We are joining the Thankful Thursday blog hop at Brian's Home.

Wednesday, December 28, 2016

Marcus's Best Feature

Marcus:  You see who gets to sleep comfortably on the bed.  I just get to hang out on the edge while Buddy gets to stretch out with his own blankie.

Percy:  Stop complaining.  You guys are blocked from the bed during the day but at that time the heat wasn't on and Buddy was cold so he was allowed to sleep on the bed.  And you're hanging over the edge because you wanted to squeeze in the picture. 

Buddy:  Hey, I'm just now seeing this picture.  Why is your butt in my face, Marcus? 

Marcus:  Because ... uh, because ... uh ...

Percy:  Don't look at me.  I'd like to hear the answer too.

Buddy:  Because it's your best feature?

Marcus:  Of course not.  My eyes are my best feature. 

Buddy:  You do know your eyes are at the opposite end of your body?

Tuesday, December 27, 2016

Petcurean Spike

Buddy:  We hope everyone had a great Christmas.  We took yesterday off to get some things accomplished and guess what?  Yep, this is all we got done for the day.  Jan is very, very tired and can't get caught up so we're having to do all the cooking and cleaning and ... Oh, hi, Jan.  We were just saying how thankful we are for all you've been doing lately.

Marcus:  Stop babbling, Buddy.  We've got a post to do and I've been waiting for Jan to get in here and give me my treats!

Merci:  We are taste testing some Petcurean Spike jerky treats today - Venison and Turkey.

Buddy:  There you go, Marcus.  Jan opened the turkey first. 

Jan:  There aren't any by-products, growth hormones, artificial preservatives, flavors or colors, and no grains, gluten or glycerin.  

Marcus:  There aren't?  Is there anything in them?

Jan:  Yes, they're made from turkey, pumpkin, molasses, whole chia seeds, pomegranate, kale and mixed tocopherols.  That's it.  

Buddy:  Hey, I get one too.  

 Merci:  For me? 

Marcus:  Okay, now we have to taste test the venison. The package says they are made from the same ingredients as the turkey treats. 

Merci:  Yes, if you take out the turkey and add the venison.

Buddy:  We all enjoyed the Petcurean Spike jerky dog treats.  Even though Jan says they are healthy.

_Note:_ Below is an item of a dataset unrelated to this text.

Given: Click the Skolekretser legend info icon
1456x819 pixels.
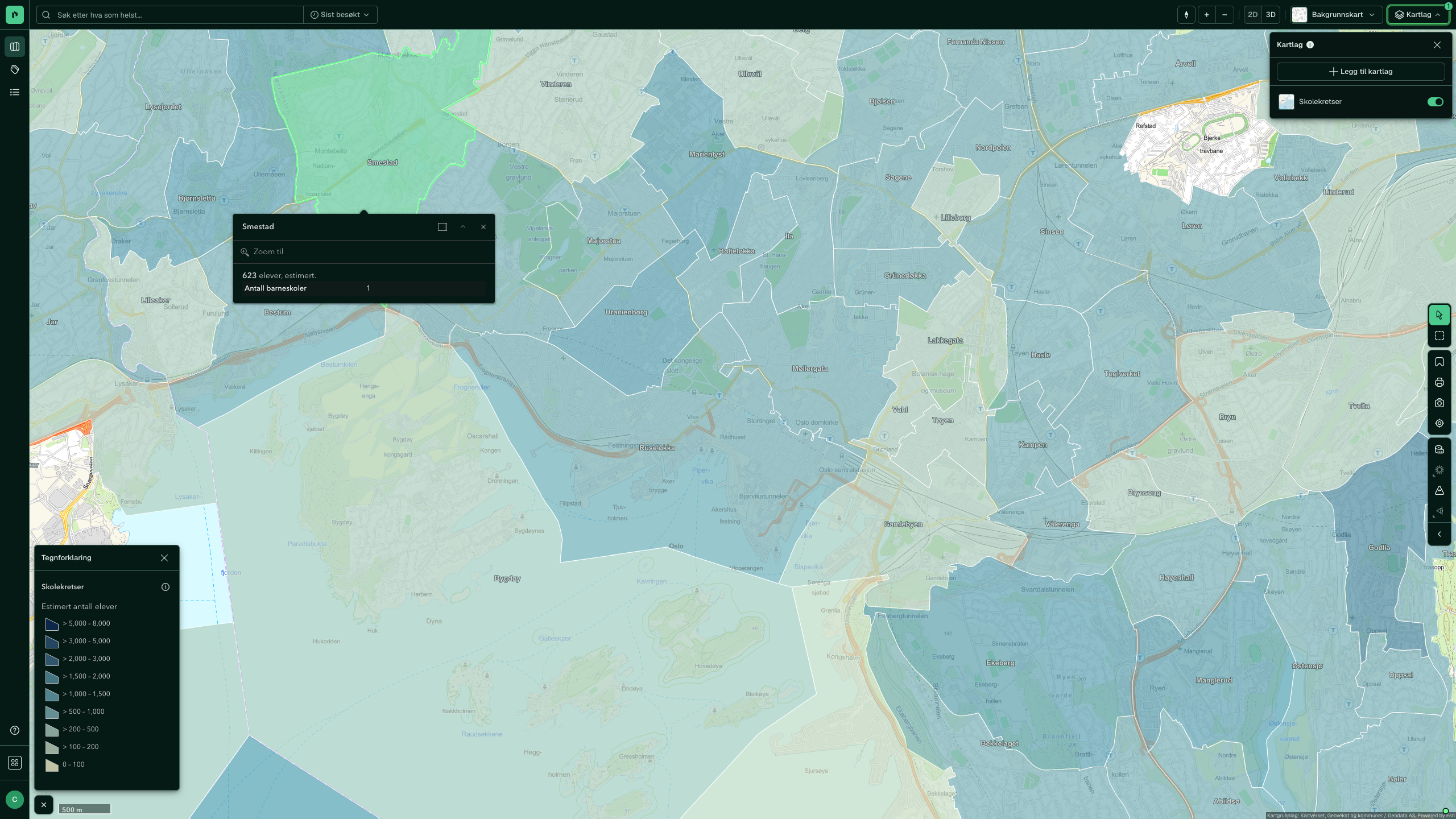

Merci:  Is that your idea of humor, Buddy?

Petcurean provided the dog treats for this review.  We were not paid and Petcurean is not responsible for the content of this post.

Saturday, December 24, 2016

Merry Christmas 2016

Rusty:  Merry Christmas from all of us to all of you.  We hope you have a wondrous and blessed celebration of the birth of Jesus.

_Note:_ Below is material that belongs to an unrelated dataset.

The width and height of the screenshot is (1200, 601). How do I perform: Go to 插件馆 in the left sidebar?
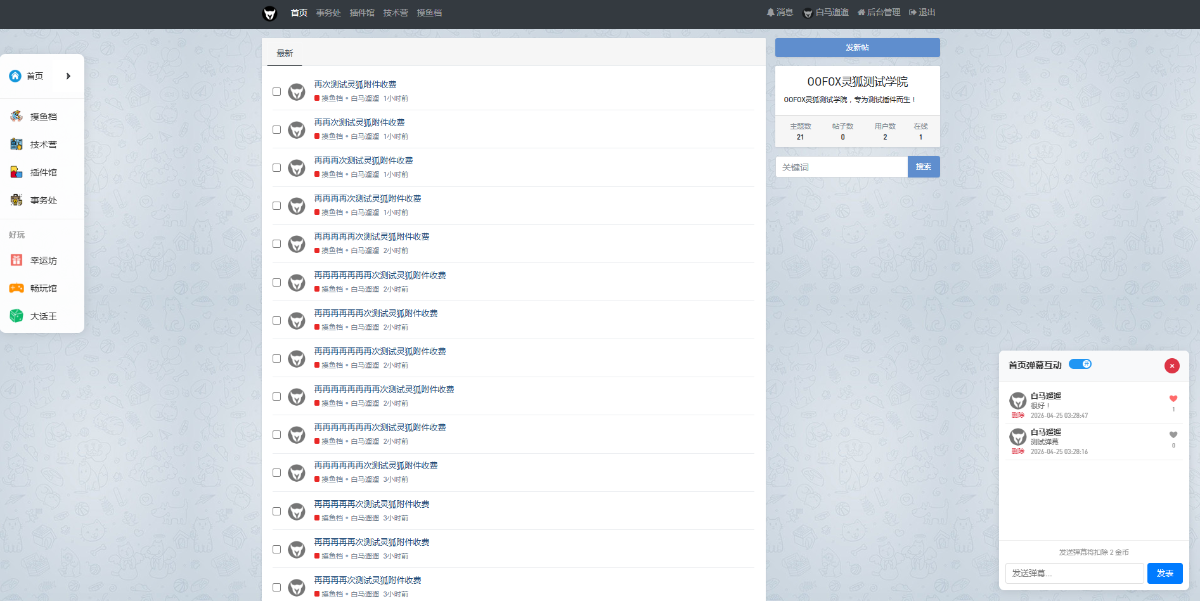[x=42, y=172]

Percy:  We've been working hard to email our card.  If you haven't received one, we might have fallen asleep at the keyboard and sent it to outer space.

Merci:  Pssst.  I think you mean we might have sent it to cyber space.

Percy: Seriously!  Our eyes might be permanently crossed from cross-checking lists and trying to read Jan's handwriting so we don't miss anybody. 

Rusty:  Thank you for the lovely snail mail and ecards.  There is so much creative talent among the furry bloggers.

Micah:  This is Rudolph the Candy Cane.  We have been blessed with superb mail carriers since we moved here and Miss Vickie continues the tradition.  We know some people leave a card or a gift for their carrier but this is the first time we have received a card and a gift from a carrier.  Isn't Rudolph adorable? 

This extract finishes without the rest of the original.